- _TASK TO COMPLETE_
Write out the material below verbatim, from its first line down to and including the line containing "I will 542,284.".

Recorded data
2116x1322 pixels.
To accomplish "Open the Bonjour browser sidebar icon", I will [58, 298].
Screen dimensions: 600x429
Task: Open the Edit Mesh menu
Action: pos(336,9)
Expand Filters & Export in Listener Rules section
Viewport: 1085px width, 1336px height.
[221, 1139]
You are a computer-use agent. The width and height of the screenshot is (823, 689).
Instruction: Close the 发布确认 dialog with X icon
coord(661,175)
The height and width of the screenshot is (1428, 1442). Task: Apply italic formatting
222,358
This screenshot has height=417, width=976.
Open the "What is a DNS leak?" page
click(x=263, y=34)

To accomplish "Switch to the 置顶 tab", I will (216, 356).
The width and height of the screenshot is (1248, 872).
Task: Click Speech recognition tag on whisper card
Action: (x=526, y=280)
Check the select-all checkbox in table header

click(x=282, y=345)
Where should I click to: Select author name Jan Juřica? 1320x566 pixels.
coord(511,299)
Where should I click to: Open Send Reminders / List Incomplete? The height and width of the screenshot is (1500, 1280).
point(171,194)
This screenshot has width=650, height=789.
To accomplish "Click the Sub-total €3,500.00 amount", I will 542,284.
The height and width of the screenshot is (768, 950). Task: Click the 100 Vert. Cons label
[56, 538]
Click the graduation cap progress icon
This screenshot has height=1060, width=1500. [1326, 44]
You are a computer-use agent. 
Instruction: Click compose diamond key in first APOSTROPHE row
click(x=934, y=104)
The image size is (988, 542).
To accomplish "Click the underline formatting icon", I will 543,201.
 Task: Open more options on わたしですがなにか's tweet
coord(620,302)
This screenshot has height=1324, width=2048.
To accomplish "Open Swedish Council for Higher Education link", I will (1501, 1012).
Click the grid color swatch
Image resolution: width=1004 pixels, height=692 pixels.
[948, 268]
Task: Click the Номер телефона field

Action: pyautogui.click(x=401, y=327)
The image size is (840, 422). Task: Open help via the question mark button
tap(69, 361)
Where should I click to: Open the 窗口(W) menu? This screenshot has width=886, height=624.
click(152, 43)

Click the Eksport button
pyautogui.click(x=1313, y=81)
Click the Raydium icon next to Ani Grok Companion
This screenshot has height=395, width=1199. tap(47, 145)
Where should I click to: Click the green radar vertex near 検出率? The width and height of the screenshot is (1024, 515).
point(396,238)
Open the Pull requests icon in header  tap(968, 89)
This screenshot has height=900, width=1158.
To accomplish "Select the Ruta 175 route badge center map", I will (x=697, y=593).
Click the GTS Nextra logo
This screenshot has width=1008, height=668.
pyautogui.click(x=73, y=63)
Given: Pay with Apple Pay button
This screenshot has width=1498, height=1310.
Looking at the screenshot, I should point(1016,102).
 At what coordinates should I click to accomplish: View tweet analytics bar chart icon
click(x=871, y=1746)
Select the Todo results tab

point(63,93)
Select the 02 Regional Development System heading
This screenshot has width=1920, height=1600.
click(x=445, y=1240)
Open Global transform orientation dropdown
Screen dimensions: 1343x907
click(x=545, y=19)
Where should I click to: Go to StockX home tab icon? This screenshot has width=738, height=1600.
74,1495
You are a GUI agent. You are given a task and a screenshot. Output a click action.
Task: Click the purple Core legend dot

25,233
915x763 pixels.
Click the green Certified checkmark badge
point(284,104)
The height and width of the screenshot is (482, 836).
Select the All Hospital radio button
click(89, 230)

- _WRITTEN RESPONSE_
2116x1322 pixels.
To accomplish "Open the Bonjour browser sidebar icon", I will [58, 298].
Screen dimensions: 600x429
Task: Open the Edit Mesh menu
Action: pos(336,9)
Expand Filters & Export in Listener Rules section
Viewport: 1085px width, 1336px height.
[221, 1139]
You are a computer-use agent. The width and height of the screenshot is (823, 689).
Instruction: Close the 发布确认 dialog with X icon
coord(661,175)
The height and width of the screenshot is (1428, 1442). Task: Apply italic formatting
222,358
This screenshot has height=417, width=976.
Open the "What is a DNS leak?" page
click(x=263, y=34)

To accomplish "Switch to the 置顶 tab", I will (216, 356).
The width and height of the screenshot is (1248, 872).
Task: Click Speech recognition tag on whisper card
Action: (x=526, y=280)
Check the select-all checkbox in table header

click(x=282, y=345)
Where should I click to: Select author name Jan Juřica? 1320x566 pixels.
coord(511,299)
Where should I click to: Open Send Reminders / List Incomplete? The height and width of the screenshot is (1500, 1280).
point(171,194)
This screenshot has width=650, height=789.
To accomplish "Click the Sub-total €3,500.00 amount", I will 542,284.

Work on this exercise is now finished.